Performance metrics calculated manually do not match metrics in UI

I am writing a script to calculate performance metrics on an eval dataset using a model I trained in the Roboflow UI. So far I cannot get my MAR and MAP metrics to match what are given in the UI after a model finishes training. I am using a YOLOv11 model and dataset. Anyone have an idea why the discrepancy?

MAP @ 50: 0.4156380482177502
MAR @ 100: 0.2680126076647888
F1score @ 50: 0.7939534061499741
def predict_image(image_path, visualize=True):
    url = f"http://localhost:9001/{MODEL_ID}/{MODEL_VERSION}"
    headers = {"Content-Type": "application/json"}
    params = {
        "api_key": API_KEY,
        "confidence": 0.5,
    }
    with open(image_path, "rb") as image_file:
        encoded_image = base64.b64encode(image_file.read()).decode("utf-8")

    image = cv2.imread(image_path)
    response = requests.post(
        url, headers=headers, params=params, data=encoded_image
    ).json()
    detections = sv.Detections.from_inference(response)
    if visualize:
        box_annotator = sv.BoxAnnotator()
        label_annotator = sv.LabelAnnotator()
        labels = [
            f"{class_name} {det_confidence:0.2f}"
            for det_confidence, class_name in zip(detections.confidence, detections.data["class_name"])
        ]
        annotated_image = box_annotator.annotate(
            image, detections=detections
        )

        annotated_image = label_annotator.annotate(
            annotated_image, detections=detections, labels=labels
        )

        cv2.imshow("Annotated image", annotated_image)
        cv2.waitKey(0)
    return detections


def iter_dataset(path, dataset_dirs=["test", "valid"]):
    path = Path(path)
    for ds_dir in dataset_dirs:
        ds_path = path / ds_dir
        ds = sv.DetectionDataset.from_yolo(
            images_directory_path=str(ds_path / "images"),
            annotations_directory_path=str(ds_path / "labels"),
            data_yaml_path=str(path / "data.yaml"),
        )
        for img_path, img_arr, detections in ds:
            yield img_path, img_arr, detections


def perform_prediction(dataset_path, visualize=False, count=None):
    all_predictions = []
    all_targets = []
    current_count = 0
    for idx, (image_file, img_arr, gt_detections) in enumerate(
        iter_dataset(dataset_path)
    ):
        if count:
            if current_count == count:
                break
            current_count += 1
        detections = predict_image(image_file, visualize=visualize)
        all_predictions.append(detections)
        all_targets.append(gt_detections)
    return all_targets, all_predictions


def calc_metrics(targets, predictions):
    # Calculate precision
    precision_metric = MeanAveragePrecision(metric_target=MetricTarget.MASKS)
    precision_result = precision_metric.update(predictions, targets).compute()
    print(f"MAP @ 50: {precision_result.map50_95}")

    # Calculate recall
    recall_metric = MeanAverageRecall(metric_target=MetricTarget.MASKS)
    recall_result = recall_metric.update(predictions, targets).compute()
    print(f"MAR @ 100: {recall_result.mAR_at_100}")

    # Calculate F1 score
    f1_metric = F1Score(metric_target=MetricTarget.MASKS)
    f1_result = f1_metric.update(predictions, targets).compute()
    print(f"F1score @ 50: {f1_result.f1_50}")

    return precision_result, recall_result, f1_result




if __name__ == "__main__":
    dataset_path = sys.argv[1]
    targets, predictions = perform_prediction(
        dataset_path,
        # count=10,
        # visualize=True,
    )

    precision, recall, f1_score = calc_metrics(targets, predictions)

There are two likely sources of a discrepancy in your code:

  1. We report ultralytics-based mAP, which does not return the same value as pycocotools-based mAP. Where did you source your mAP implementation?

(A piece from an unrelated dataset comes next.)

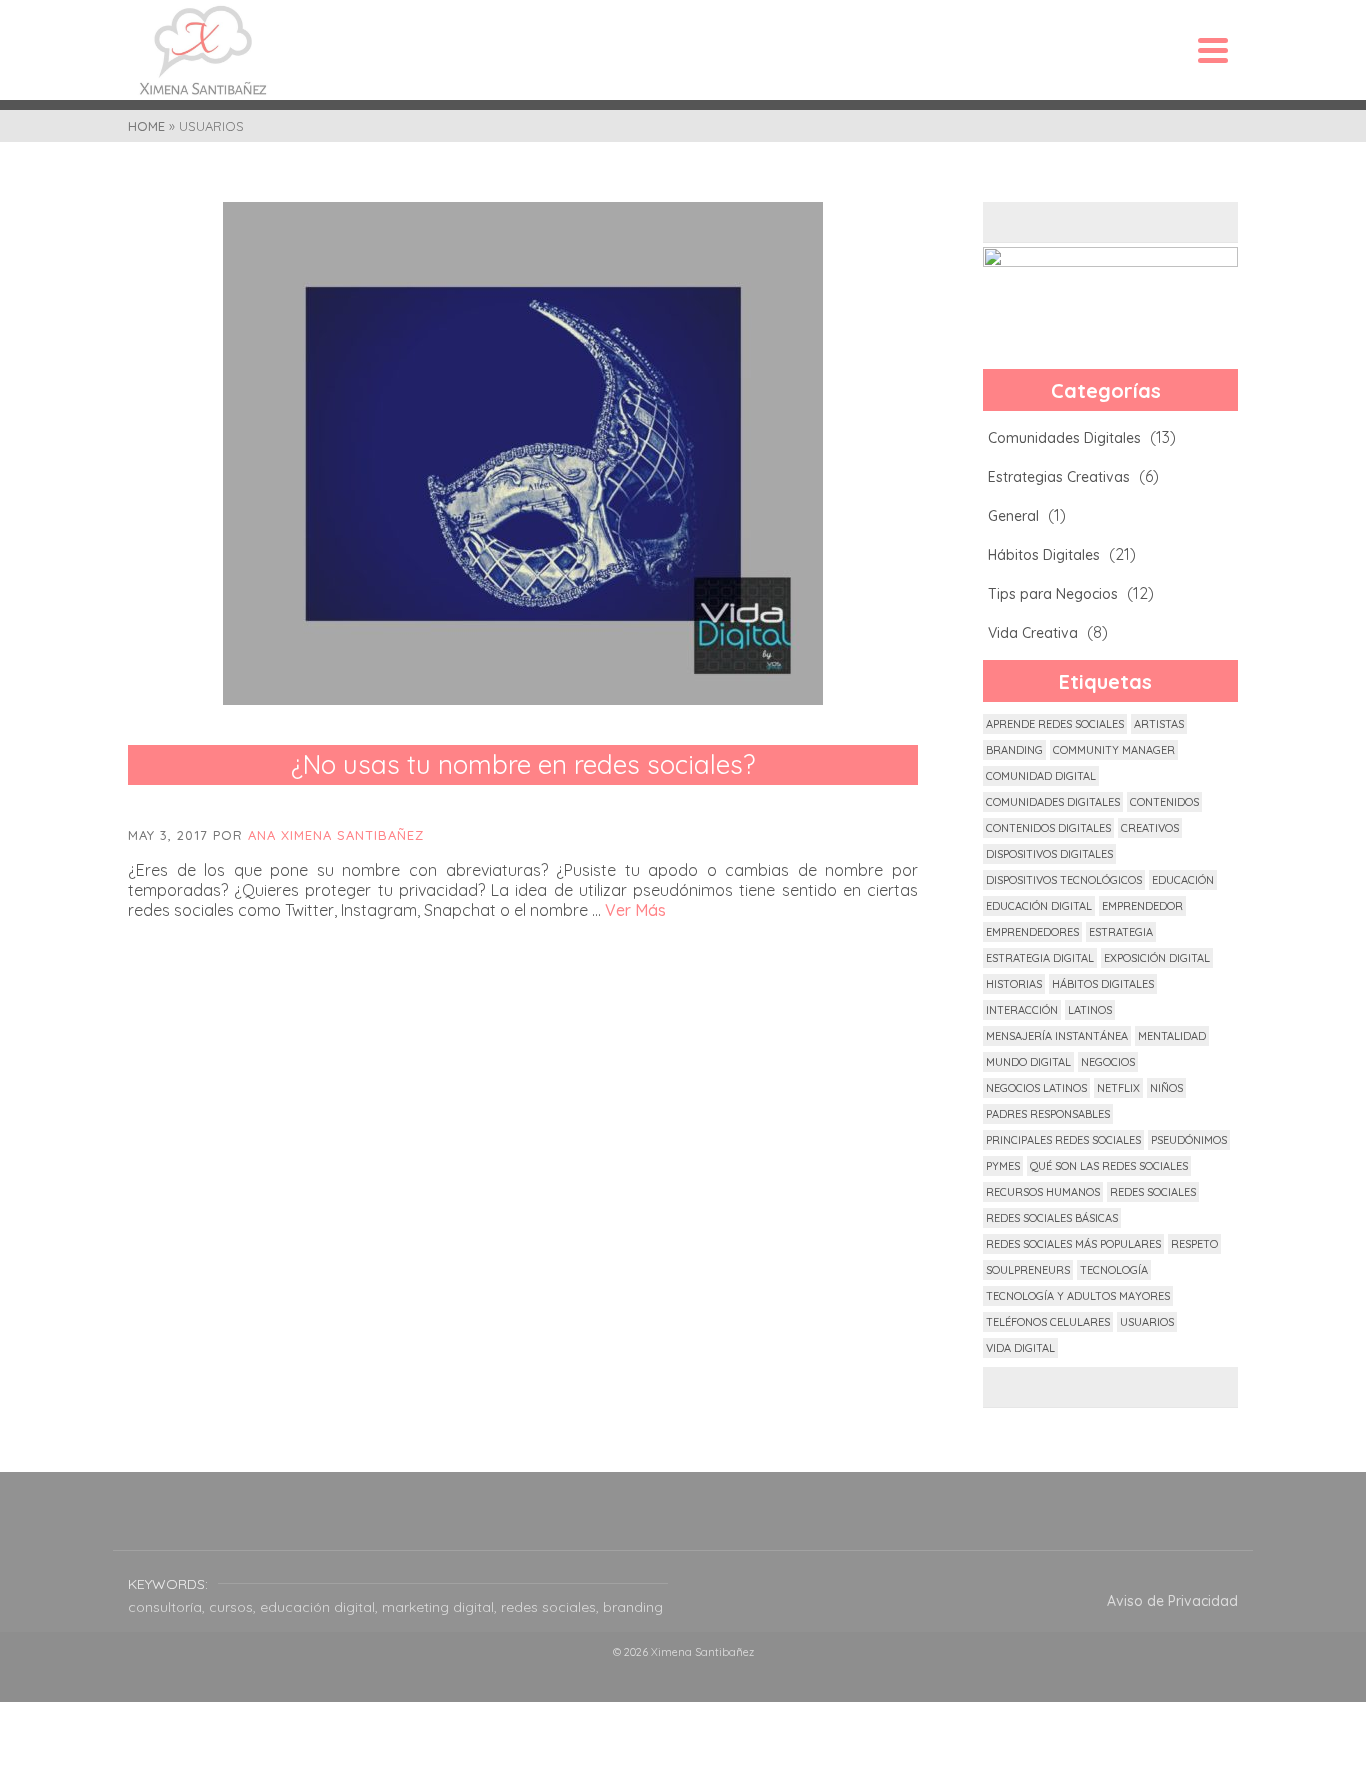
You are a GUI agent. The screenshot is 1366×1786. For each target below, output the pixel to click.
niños (1166, 1088)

I don’t see an import statement.

  2. You’re reporting mAP@50:95, whereas we report mAP@50.

Thanks for reply!

  1. I am using Roboflow’s supervision library. My import statement:
from supervision.metrics import (
    MeanAverageRecall,
    MeanAveragePrecision,
    MetricTarget,
    F1Score,
)
  1. I updated the reported metric to map50 and it did increase a bit to 0.64. I also am using masks as my metric target instead of bboxes though I am unsure which the UI uses to calculate the metrics.

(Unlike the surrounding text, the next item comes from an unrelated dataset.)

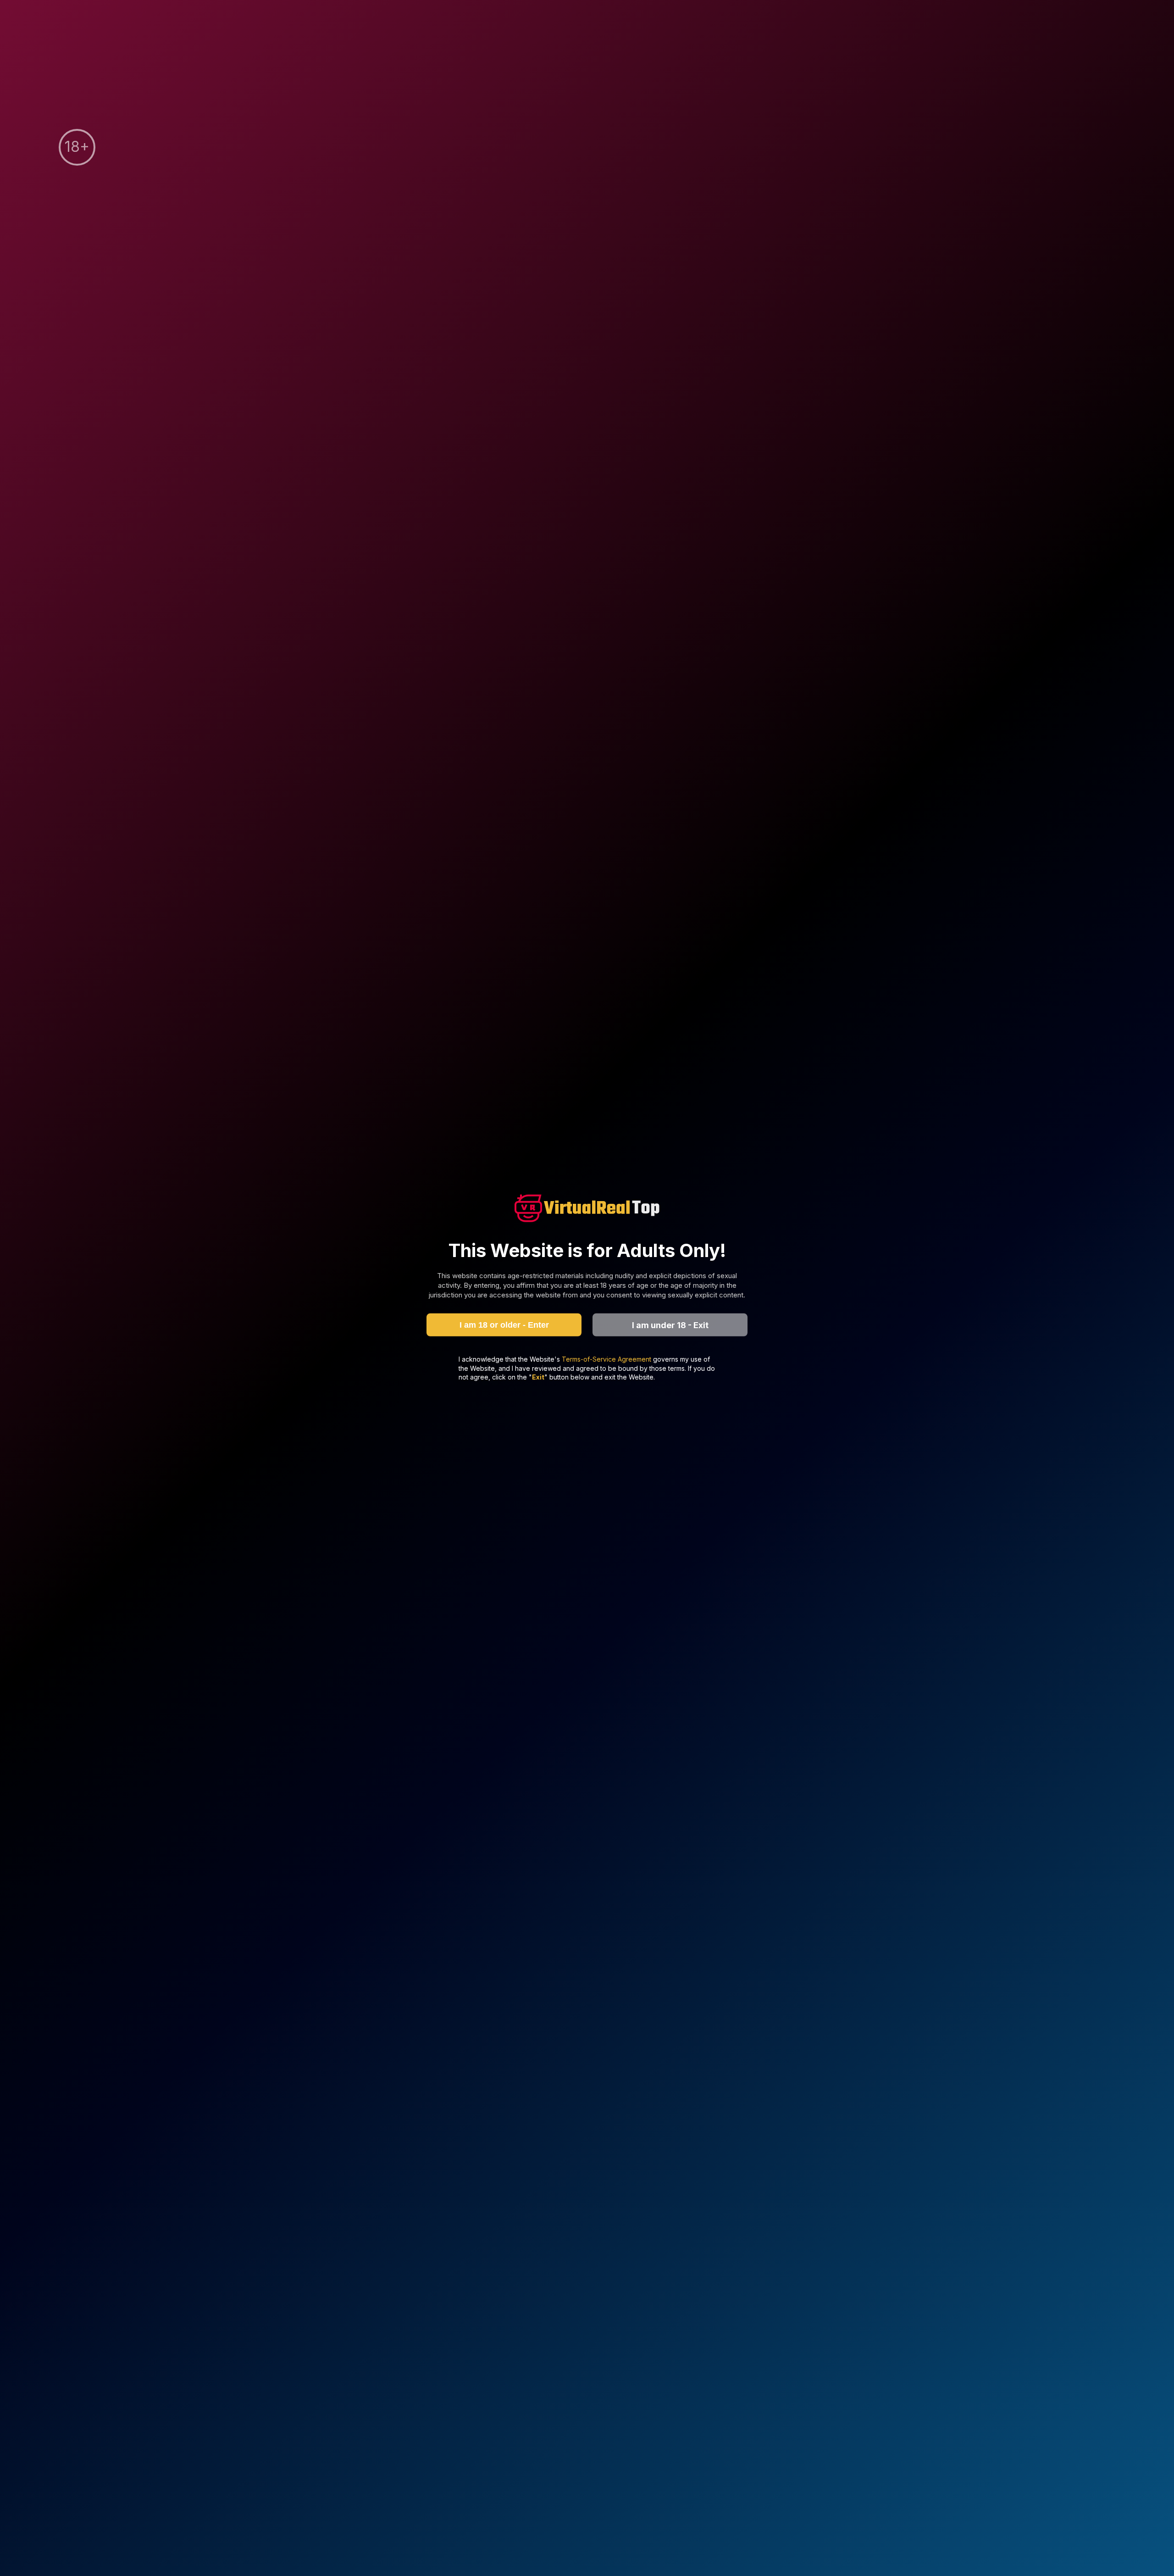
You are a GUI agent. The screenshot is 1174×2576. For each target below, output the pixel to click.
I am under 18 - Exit (670, 1325)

If you’re training an instance segmentation model, then our metric should be using masks. What mAP does the UI report? I’m not seeing it in your post.

I posted a screenshot from the UI where it reports precision to be 91% which I assume is MAP since it’s a multi-class model.

This topic was automatically closed 7 days after the last reply. New replies are no longer allowed.